KUTIPAN BACAAN:
Bahasa-bahasa itupun merupakan sebagian dari kebudayaan Indonesia yang hidup”.

Dengan adanya undang-undang di atas memberikan kejelasan bahwa kebudayaan

diurus oleh negara, tetapi pelaksanaannya dirasakan belum maksimal. Sehingga

lahirlah Undang-Undang Otonomi Daerah No 32 tahun 2004 yang isinya daerah

mempunyai hak untuk membuat perda sendiri. Salah satunya mengeluarkan kebijakan,

himbauan, ajakan, untuk melestarikan kebudayaan daerah. Adapun tujuan dari adanya

undang-undang otonomi daerah adalah untuk meningkatkan kesehjahteraan

masyarakat, pelayanan umum, dan daya saing daerah. Daerah berhak dan berkewajiban

untuk mengatur sendiri urusan pemerintah dan kepentingan masyarakat selama tidak

menyalahi fungsi dari otonomi daerah sendiri.

Purwakarta merupakan bagian dari administrasi Jawa Barat yang sedang

memunculkan kembali identitas kedaerahannya agar tidak hilang tergerus kemajuan

jaman, ini terlihat dari visi kabupaten Purwakarta yang meletakkan budaya sebagai

landasan pembangunan. Pembangunan suatu daerah harus disesuaikan dengan karakter

budaya lokal, sehingga penerapan konsep pembangunan tidak bisa dilakukan sama rata,

tetapi harus mempertimbangkan berbagai aspek, khsususnya ciri khas budaya dan adat

istiadat setempat (Majalah Legislatif, 2011 : 27-28).

Dengan memunculkan identitas kedaerahan diharapkan Purwakarta menjadi

kabupaten memiliki ciri khas yang kuat karena daerah yang tidak memiliki sandaran

identitas kedaerahan akan mudah disingkirkan (Dedi Mulyadi, 2012 : 228).

SOAL TERTULIS: Ubah paragraf dalam kutipan bacaan di atas yang diawali "Purwakarta merupakan bagian dari administrasi Jawa Barat" menjadi daftar poin singkat yang tetap memuat fakta-fakta utamanya.

BARIS DATA:
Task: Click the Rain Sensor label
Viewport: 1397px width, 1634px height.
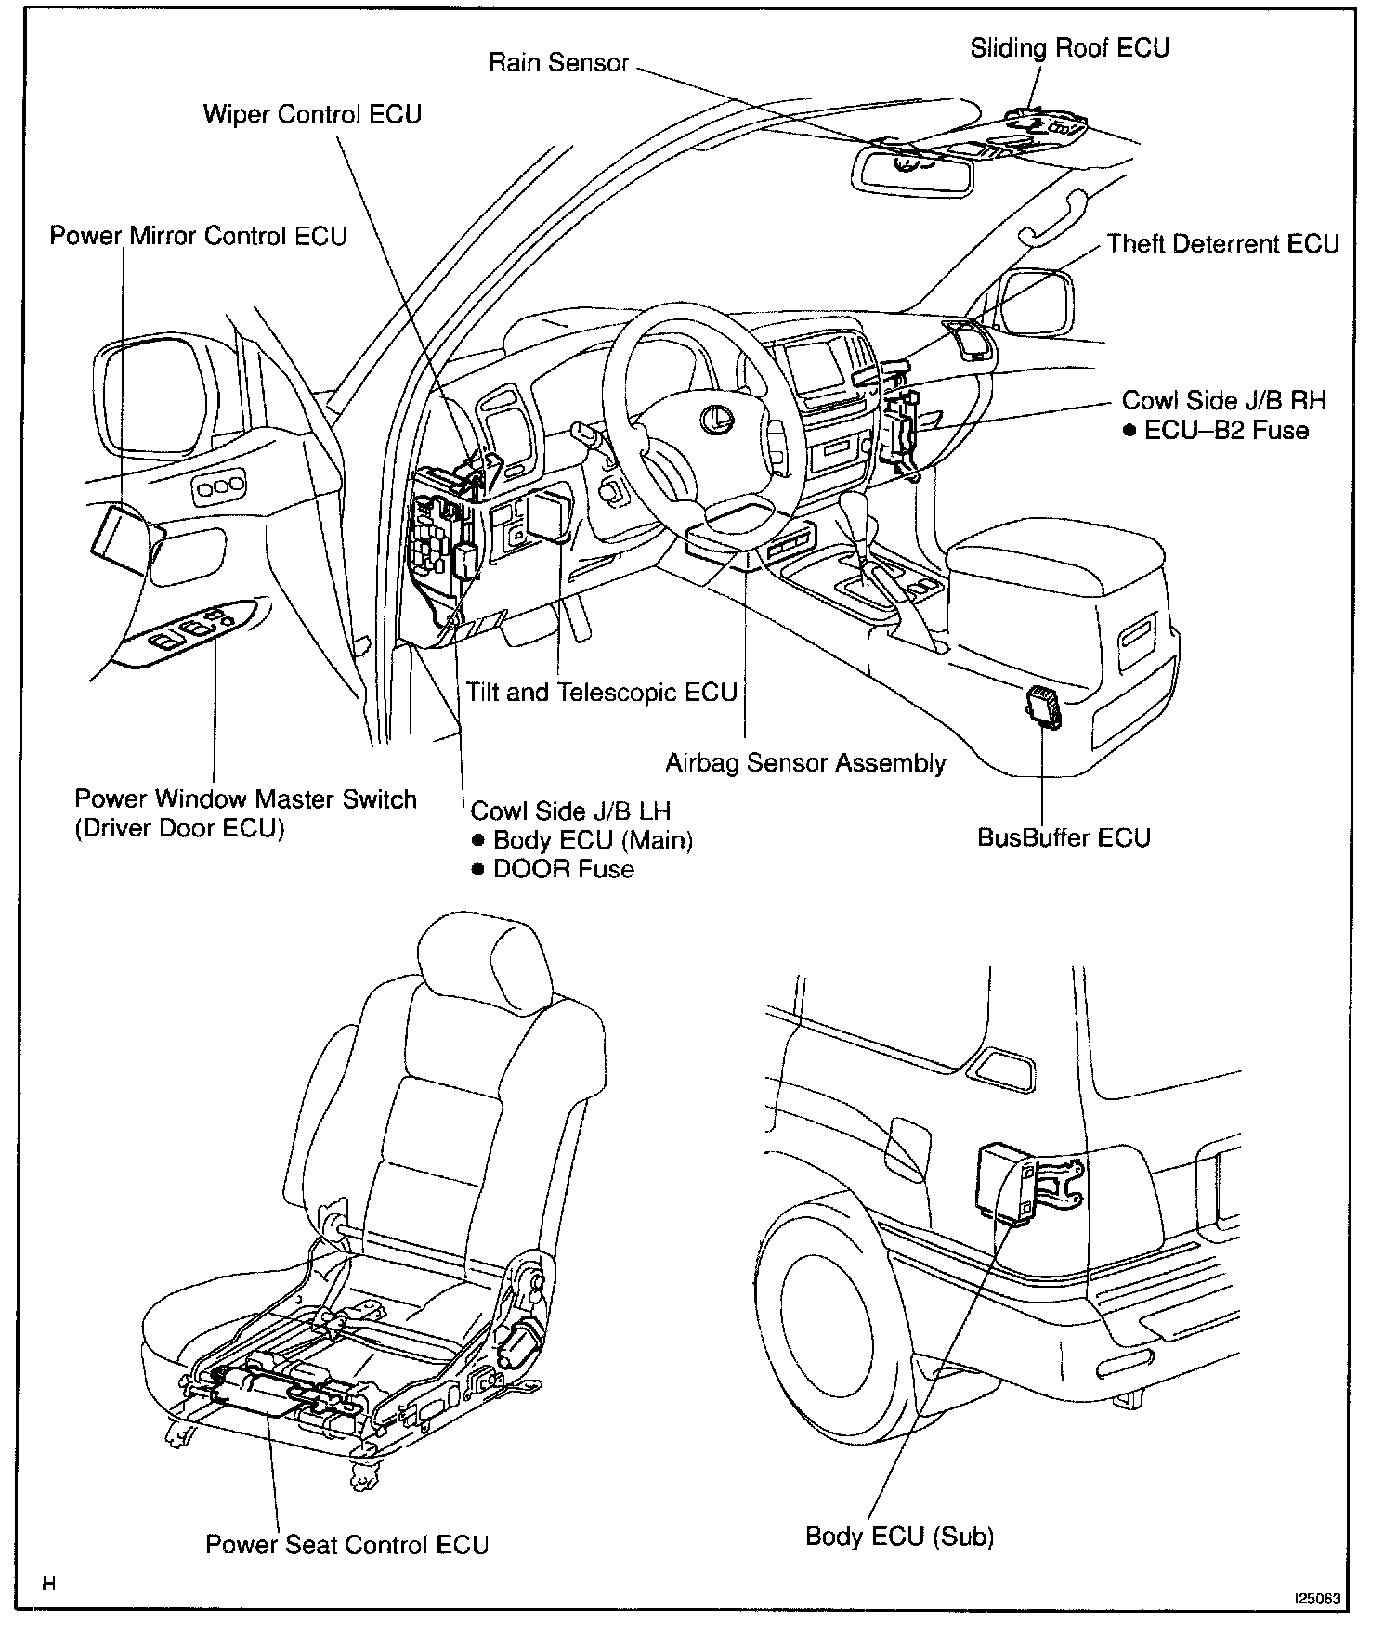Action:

JAWABAN SOAL INI:
- Purwakarta adalah bagian dari wilayah administrasi Jawa Barat.
- Purwakarta sedang memunculkan kembali identitas kedaerahannya agar tidak hilang tergerus kemajuan zaman.
- Upaya itu terlihat dari visi Kabupaten Purwakarta yang menjadikan budaya sebagai landasan pembangunan.
- Pembangunan daerah harus disesuaikan dengan karakter budaya lokal sehingga tidak bisa diterapkan sama rata.
- Berbagai aspek harus dipertimbangkan, terutama ciri khas budaya dan adat istiadat setempat.